** Gateway Drug Philosophy **
Most of us want to do the right thing most of the time, but outside of god, law, and politics, modern society offers little guidance on what that right thing is. Somewhere between virtue signaling and the gnawing truth that people are starving in Africa, it’s too easy to give up. The state of modern ethics doesn’t help, so How to Be Perfect offers an irreverent ethics 101 course with just enough distractions to keep a lay reader engaged.

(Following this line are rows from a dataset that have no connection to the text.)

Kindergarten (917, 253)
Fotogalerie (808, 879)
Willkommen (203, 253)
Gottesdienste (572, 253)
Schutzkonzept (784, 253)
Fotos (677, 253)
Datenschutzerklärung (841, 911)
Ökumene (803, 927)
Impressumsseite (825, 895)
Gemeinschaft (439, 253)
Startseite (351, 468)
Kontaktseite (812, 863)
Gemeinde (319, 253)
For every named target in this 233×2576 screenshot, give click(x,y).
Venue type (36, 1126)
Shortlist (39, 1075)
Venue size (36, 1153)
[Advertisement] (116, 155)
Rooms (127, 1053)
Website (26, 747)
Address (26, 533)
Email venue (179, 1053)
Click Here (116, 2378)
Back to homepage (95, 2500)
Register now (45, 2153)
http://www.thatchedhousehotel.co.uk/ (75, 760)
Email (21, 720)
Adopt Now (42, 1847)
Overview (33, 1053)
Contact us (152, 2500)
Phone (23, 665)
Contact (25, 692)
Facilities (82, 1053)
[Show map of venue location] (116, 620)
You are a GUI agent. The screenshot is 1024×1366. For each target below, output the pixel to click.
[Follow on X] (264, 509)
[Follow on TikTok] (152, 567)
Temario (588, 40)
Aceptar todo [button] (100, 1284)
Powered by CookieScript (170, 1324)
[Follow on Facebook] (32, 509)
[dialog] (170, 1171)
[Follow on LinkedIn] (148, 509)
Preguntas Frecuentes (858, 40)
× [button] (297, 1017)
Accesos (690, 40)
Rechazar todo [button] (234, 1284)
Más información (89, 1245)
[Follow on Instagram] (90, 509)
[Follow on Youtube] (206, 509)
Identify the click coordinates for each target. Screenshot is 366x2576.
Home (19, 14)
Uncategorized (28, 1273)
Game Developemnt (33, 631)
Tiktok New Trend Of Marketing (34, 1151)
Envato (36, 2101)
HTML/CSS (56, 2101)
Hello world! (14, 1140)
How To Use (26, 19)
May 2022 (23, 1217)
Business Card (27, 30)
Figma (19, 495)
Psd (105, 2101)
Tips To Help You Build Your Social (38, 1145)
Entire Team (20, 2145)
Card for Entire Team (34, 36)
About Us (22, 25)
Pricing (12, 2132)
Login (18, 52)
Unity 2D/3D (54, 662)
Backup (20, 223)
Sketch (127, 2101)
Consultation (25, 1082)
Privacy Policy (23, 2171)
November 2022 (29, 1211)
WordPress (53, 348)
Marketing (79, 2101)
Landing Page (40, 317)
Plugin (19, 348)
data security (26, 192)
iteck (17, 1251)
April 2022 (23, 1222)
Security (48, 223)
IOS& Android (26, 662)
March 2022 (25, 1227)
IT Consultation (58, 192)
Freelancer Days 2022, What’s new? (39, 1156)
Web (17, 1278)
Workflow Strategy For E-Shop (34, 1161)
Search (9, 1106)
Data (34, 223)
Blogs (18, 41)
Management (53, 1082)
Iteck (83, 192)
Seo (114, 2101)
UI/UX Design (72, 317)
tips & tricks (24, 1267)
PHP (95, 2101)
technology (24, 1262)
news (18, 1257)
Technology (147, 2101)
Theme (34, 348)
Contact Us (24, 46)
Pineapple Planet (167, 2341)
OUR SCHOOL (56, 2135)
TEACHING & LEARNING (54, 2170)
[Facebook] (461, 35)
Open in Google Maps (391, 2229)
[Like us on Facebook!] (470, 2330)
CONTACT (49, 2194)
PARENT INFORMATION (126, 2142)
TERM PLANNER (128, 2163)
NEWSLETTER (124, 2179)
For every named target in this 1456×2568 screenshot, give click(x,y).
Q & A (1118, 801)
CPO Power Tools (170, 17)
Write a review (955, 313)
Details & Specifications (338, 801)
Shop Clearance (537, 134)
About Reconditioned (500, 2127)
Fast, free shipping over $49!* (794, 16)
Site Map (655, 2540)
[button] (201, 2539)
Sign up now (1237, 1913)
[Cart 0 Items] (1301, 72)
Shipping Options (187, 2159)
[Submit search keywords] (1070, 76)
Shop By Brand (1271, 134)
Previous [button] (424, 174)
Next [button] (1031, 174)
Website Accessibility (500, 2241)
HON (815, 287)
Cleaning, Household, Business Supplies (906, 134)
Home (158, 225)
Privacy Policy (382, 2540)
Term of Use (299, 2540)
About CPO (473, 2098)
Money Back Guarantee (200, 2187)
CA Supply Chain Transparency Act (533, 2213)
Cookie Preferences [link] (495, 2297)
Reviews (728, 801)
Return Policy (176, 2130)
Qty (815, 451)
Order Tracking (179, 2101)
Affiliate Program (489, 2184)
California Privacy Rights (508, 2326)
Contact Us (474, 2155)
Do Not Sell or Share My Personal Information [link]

I knew going in that I wanted to go deeper (and I have with mixed results), but Schur provides a useful introduction to ethics as a sub-branch of philosophy. Critically, before knowing any individual school, I want to philosophies fight in gladiatorial combat, pro weighted against con in a neat chart so that I can pick my ethical system like a dish at a restaurant. Schur delivers. He also takes inscrutable topics and keeps them light, such as Kant’s fundamental poem:
Act only out of duty to follow a universal maxim. Derive these maxims out of pure reason. Happiness is irrelevant.
Schur manages to get into enough details that the book is useful even if you’ve read an ethics book or two. Applying the Overton window to ethics is a useful lens, and How to Be Perfect isn’t afraid to take a stance in providing its own answers when appropriate. How should we help others? *The answer starts with Scanlon and then drifts over to Singer * What do we do when things we enjoy are morally problematic? * A fun little moral surprise: everything we love is terrible. * Most importantly, Schur invites the reader into the world of ethics and encourages further reading - exactly what a book like this should do.